Canadian National Railway Co. made its final pitch to a U.S. regulator for approval of a voting trust it wants to use in its proposed US$33.6-billion takeover of U.S. railway Kansas City Southern.

The Montreal-based railway said there's no harm if the Surface Transportation Board approves the trust until a final ruling on the merits of the transaction is handed down many months from now.

In a 374-page submission, CN said it will demonstrate the merits of a CN-KCS combination during a “robust, careful review process that will allow full stakeholder input.”

“The only question presented to the board now, however, is whether applicants' voting trust agreement satisfies the test for voting trust review established in Major Rail Consolidation Procedures. It does,” said CN.

A voting trust would allow Kansas City Southern shareholders to receive US$325 per share in stock and cash without waiting for the deal itself to be approved.

CN said the voting trust agreement insulates KCS from CN control during the trust period and causes no harm to KCS while also serving the public interest by placing CN on an equal footing with other bidders.

Even if CN is required to sell KCS because the merger is rejected, the U.S. railway will be an intact entity and the sales process will be overseen by the KCS board.

In its submission, CN refutes claims of Calgary rival Canadian Pacific Railway Ltd. by arguing there is no risk of financial harm to CN because it has the financial strength to quickly retire the large debt associated with “this unique transaction.”

It accused CP - which it described as “a self-interested party hoping to acquire KCS at an inferior price” - of now arguing the opposite of what it said when seeking approval for its own voting trust

“After more than two months of CP claiming that a CN-KCS combination would be 'anticompetitive,' CP's actual comments reveal that the emperor has no clothes,” CN said, adding that the other railway's arguments are without merit.

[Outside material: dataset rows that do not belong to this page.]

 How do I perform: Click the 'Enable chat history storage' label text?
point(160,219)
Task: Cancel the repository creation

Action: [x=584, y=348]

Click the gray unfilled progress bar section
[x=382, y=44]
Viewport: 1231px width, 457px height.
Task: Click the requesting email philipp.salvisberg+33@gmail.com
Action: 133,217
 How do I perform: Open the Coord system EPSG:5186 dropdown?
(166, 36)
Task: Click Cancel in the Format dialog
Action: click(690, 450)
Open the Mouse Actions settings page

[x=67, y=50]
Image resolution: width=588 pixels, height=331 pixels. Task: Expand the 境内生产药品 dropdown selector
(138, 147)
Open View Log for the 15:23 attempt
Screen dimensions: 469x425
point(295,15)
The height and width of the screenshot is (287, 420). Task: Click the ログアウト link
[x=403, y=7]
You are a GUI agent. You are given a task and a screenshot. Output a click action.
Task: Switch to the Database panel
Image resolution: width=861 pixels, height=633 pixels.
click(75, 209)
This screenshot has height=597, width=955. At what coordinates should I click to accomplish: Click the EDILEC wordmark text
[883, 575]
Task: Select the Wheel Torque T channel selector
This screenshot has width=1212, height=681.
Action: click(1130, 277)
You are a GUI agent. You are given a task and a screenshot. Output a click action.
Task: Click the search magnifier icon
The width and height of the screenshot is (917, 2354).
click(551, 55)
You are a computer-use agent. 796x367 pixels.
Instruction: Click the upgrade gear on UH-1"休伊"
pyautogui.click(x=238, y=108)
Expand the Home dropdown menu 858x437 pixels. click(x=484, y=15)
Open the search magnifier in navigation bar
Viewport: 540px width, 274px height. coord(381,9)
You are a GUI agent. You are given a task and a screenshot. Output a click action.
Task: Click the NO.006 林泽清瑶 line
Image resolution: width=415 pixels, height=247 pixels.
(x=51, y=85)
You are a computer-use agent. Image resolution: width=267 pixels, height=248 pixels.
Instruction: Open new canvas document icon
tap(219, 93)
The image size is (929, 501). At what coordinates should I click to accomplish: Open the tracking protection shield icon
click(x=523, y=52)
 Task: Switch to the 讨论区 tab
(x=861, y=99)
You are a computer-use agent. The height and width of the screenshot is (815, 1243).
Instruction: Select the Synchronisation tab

It added that CP's suggestion that the STB needs to compare the CN and CP bids is false both as a matter of law as well as public policy.

“On the facts, there is no CP transaction - KCS has rejected CP's inferior offer. On the law, the board does not use the voting trust process to prejudge the merits of a proposed transaction (let alone two).”

CN also said CP's claim that a CN-KCS combination could be the catalyst for further mergers is far-fetched. CN and KCS would only account for seven per cent of revenues among U.S. large railways.

“In short, CP provides no reason why it is not in the public interest for applicants to use the same voting trust that CP was permitted to use.”

Canadian Pacific said its eastern rival has failed to present a convincing case that its voting trust is in the public interest.

“CN's reply doubles down on arguments for a voting trust that CP has already shown do not meet the board's public interest test and sweeps under the rug the many public interest costs associated with CN's proposed use of a trust,” it said in a news release.

CP said a rejection by the STB will allow it to present an alternative bid that offers the same benefits as CN without the competitive and other costs.

“CP looks forward to offering KCS shareholders a realistic, achievable and ultimately superior path to realize the value of their stake in this proud company. On close inspection, CN's bid remains truly illusory.”

Cameron Doerksen of National Bank Financial expects an STD decision likely to come around the end of July but then could be appealed.

He said approval is likely if the STB decides approval of the trust is a relatively routine exercise, but uncertain if it considers broader public interest issues.

“The bottom line for us is that the new stricter 2001 merger rules have never been tested, so there is no precedent in this case. The STB has broad authority over rail mergers and its decision on the trust could very well set a new precedent,” he wrote in a report.